• _Tasks_
- a) In the salmon feeding study text, what software was used to model the theoretical maximum daily consumption rate?
- b) Please resume the salmon feeding study text from the point where it stops.

==== Selected text ====

We performed diet comparisons on fall-run size juvenile salmon collected in beach seine samples. The stomachs were removed from fish and the contents were identified with a dissecting microscope. Up to ten individuals of each prey type encountered were measured and assigned a dry weight using regression equations from the literature. Feeding success was examined in two ways: (1) prey biomass estimates from the stomach content analysis; or (2) prey biomass estimates as a function of maximum theoretical consumption. For the first measure, we used the stomach content data to calculate total prey biomass for individual fish. A limitation of using prey biomass as a measure of feeding success between locations is that thermal history affects how consumption alters growth rate. As will be discussed in further detail, water temperatures were significantly higher in the Yolo Bypass floodplain than in the Sacramento River. To correct this problem, our second approach used bioenergetic modeling to incorporate the metabolic effects of water temperature. We used methods similar to Rand and Stewart (1998) to calculate a wet weight ration index, which uses prey biomass for each sampled individual as a proportion of the theoretical maximum daily consumption rate. The theoretical maximum daily consumption rate (Cmax) was modeled using Fish Bioenergetics 3.0 (Hanson and others 1997) using model parameters from Stewart and Ibarra (1991) and observed body size and water temperature at the time of collection in beach seine sampling. The model was run for individual fish to estimate the wet weight ration index, then the results were grouped and analyzed as for prey biomass.

Results and Discussion

The 1998 and 1999 results suggest chinook salmon that rear on the Yolo Bypass floodplain have higher growth rates than those that remain in the adjacent Sacramento River channels. Mean length increased faster in the Yolo Bypass during each study year (Figure 3) and CWT fish released in the Yolo Bypass were larger when they emigrated the Delta than those released in the Sacramento River (Table 1). It is possible that these observations are due to higher mortality rates of smaller individuals in the Yolo Bypass or of larger individuals in the Sacramento River, however we have no data or reasonable mechanisms to support this argument.

==== Recorded data ====

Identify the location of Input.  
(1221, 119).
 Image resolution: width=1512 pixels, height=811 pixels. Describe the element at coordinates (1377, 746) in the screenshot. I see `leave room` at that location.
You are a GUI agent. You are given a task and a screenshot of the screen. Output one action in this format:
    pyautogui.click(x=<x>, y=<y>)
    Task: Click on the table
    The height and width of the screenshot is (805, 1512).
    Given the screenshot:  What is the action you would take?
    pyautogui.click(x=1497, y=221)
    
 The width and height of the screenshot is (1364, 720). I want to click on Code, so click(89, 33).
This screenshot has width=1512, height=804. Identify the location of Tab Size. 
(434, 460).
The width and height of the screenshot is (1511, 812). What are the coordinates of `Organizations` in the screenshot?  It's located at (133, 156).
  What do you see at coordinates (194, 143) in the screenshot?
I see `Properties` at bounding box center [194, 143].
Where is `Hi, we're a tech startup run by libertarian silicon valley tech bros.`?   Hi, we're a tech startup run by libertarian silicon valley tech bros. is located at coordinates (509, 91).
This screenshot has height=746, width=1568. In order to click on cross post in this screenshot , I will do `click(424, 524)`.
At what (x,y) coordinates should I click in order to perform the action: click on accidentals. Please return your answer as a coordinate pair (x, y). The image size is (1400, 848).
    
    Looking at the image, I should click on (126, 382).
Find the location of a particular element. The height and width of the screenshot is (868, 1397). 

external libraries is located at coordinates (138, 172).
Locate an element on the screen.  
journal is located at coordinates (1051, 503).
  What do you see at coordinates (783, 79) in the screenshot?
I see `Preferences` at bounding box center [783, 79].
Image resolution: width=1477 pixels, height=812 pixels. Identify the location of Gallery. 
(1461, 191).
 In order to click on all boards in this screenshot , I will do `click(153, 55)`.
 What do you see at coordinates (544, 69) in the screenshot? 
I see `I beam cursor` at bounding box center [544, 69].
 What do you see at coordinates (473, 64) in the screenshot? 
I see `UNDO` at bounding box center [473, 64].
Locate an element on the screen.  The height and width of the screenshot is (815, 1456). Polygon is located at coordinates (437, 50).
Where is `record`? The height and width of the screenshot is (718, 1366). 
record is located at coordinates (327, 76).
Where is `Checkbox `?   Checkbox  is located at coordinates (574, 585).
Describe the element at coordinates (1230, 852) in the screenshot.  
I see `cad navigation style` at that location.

====

• _Task-by-task outputs_
- a) Fish Bioenergetics 3.0

- b)
Apparent growth differences between the two areas are consistent with water temperature and stomach content results. We found that the Yolo Bypass floodplain had higher water temperatures (Figure 3) and young salmon ate significantly more prey (Figure 4) than in the Sacramento River. The wet weight ration indices calculated from bioenergetic modeling suggest increased prey availability in Yolo Bypass was sufficient to offset increased metabolic requirements from higher water temperatures (Figure 4). Higher water temperatures in the Yolo Bypass are expected as a result of the shallow depths on the broad floodplain. Increased feeding success in the Yolo Bypass is consistent with trends in prey availability. Although Yolo Bypass and Sacramento River had similar levels of zooplankton, Yolo Bypass had dramatically more dipteran prey in the drift and in the fish stomachs (DWR, unpublished data). Studies by Rondorf and others (1990) showed that zooplankton were the least-favored prey items in juvenile chinook salmon diets. The dominance of zooplankton in the diets of Sacramento River salmon therefore probably reflects relatively low availability of other more energetically valuable prey items such as dipterans.

1. Fish size versus physical conditions in the Yolo Bypass and Sacramento River during winter and spring of 1998 and 1999: (A) mean daily flow (m3/s or cms) in the Yolo Bypass (solid line) and Sacramento River (circles); (B) mean water temperature (°C) at Yolo Bypass (solid symbols) and Sacramento River (open symbols); (C) mean daily chinook salmon fork length for Yolo Bypass (solid symbols) and Sacramento River (open symbols) beach seine stations. For presentation purposes, only the daily mean fork lengths are shown; however, individual observations for February-March were used for statistical analyses. The regression slopes for log10-transformed Yolo Bypass and Sacramento River fork length data were significantly different (t-test, p < 0.001) in both years.